Increased incidence of hip fracture after first prescription for antihypertensive drugsBMJ 2012; 345 doi: http://dx.doi.org/10.1136/bmj.e7840 (Published 21 November 2012) Cite this as: BMJ 2012;345:e7840
Just over 300 000 older adults started drug treatments for hypertension in Ontario, Canada, between 2000 and 2009. Researchers identified 1463 hip fractures in the same cohort during the same period. They also identified a significantly increased risk of fracture in the 45 days immediately after a first prescription (incidence rate ratio 1.43, 95% CI 1.19 to 1.72). Angiotensin converting enzyme inhibitors, β blockers, and thiazide diuretics were the three most prevalent treatments, followed by calcium channel blockers and angiotensin receptor blockers. Researchers combined all drug classes for their main analyses, which compared fracture incidence in the 45 days immediately after the start of treatment with control periods both before and after the first 45 days of treatment. Individuals acted as their own controls. Mean age at hip fracture was 80.8 years. Most fractures occurred in women (80.7%).
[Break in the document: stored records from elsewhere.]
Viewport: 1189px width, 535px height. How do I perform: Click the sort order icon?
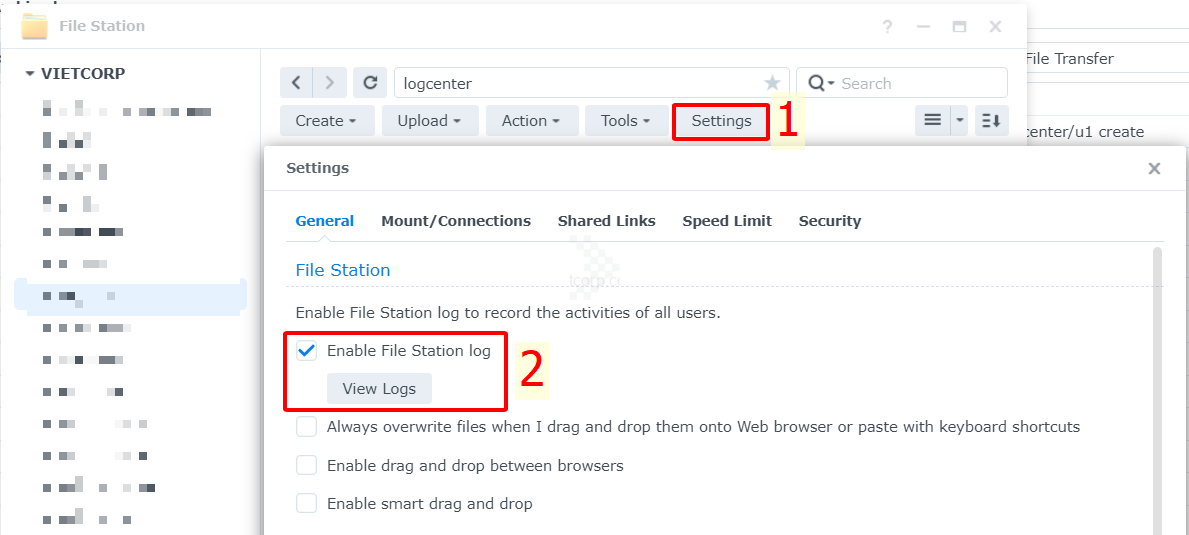pos(991,120)
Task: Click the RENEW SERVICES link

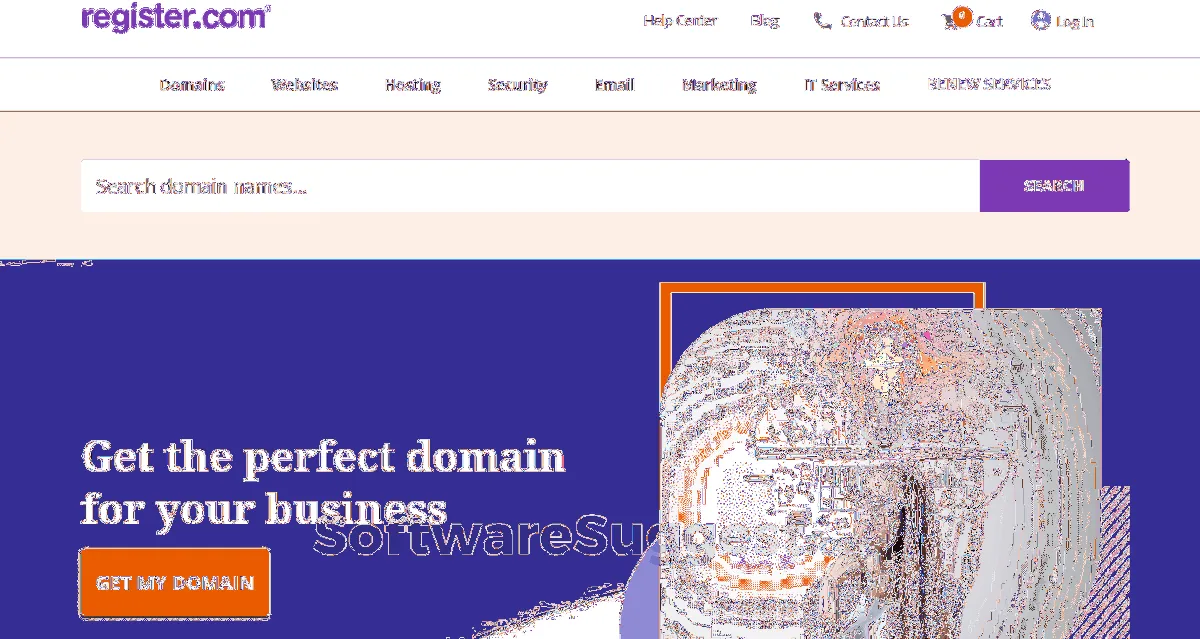Action: 990,84
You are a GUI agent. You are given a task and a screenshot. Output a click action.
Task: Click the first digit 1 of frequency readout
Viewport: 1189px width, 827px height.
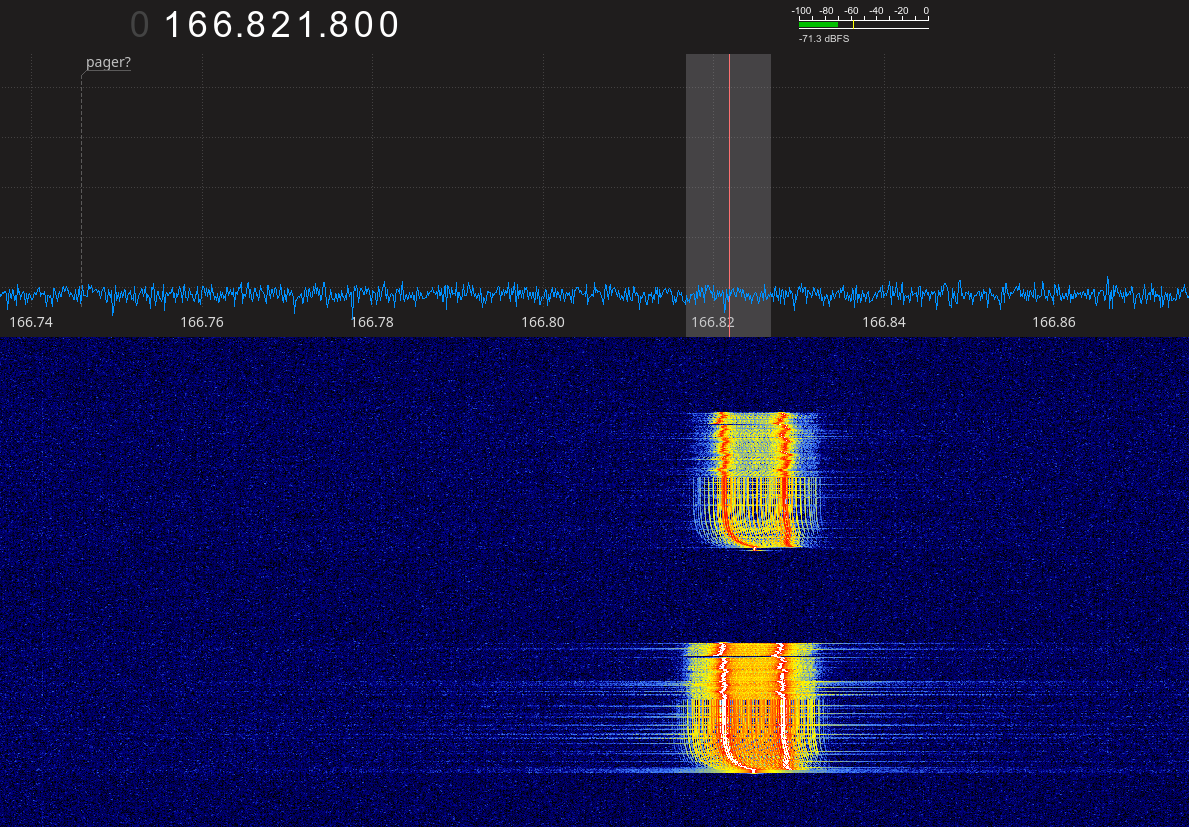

Other researchers have already reported a higher risk of falls after drug treatments for hypertension, say the authors. So an association with hip fractures isn’t unexpected. Nine out of 10 hip fractures are preceded by falls, and orthostatic hypotension caused by antihypertensive drugs is a plausible culprit for both. Doctors should be aware of the possibility of early falls and fractures in older people who start taking these drugs, say the authors, and they should exercise caution until we know more.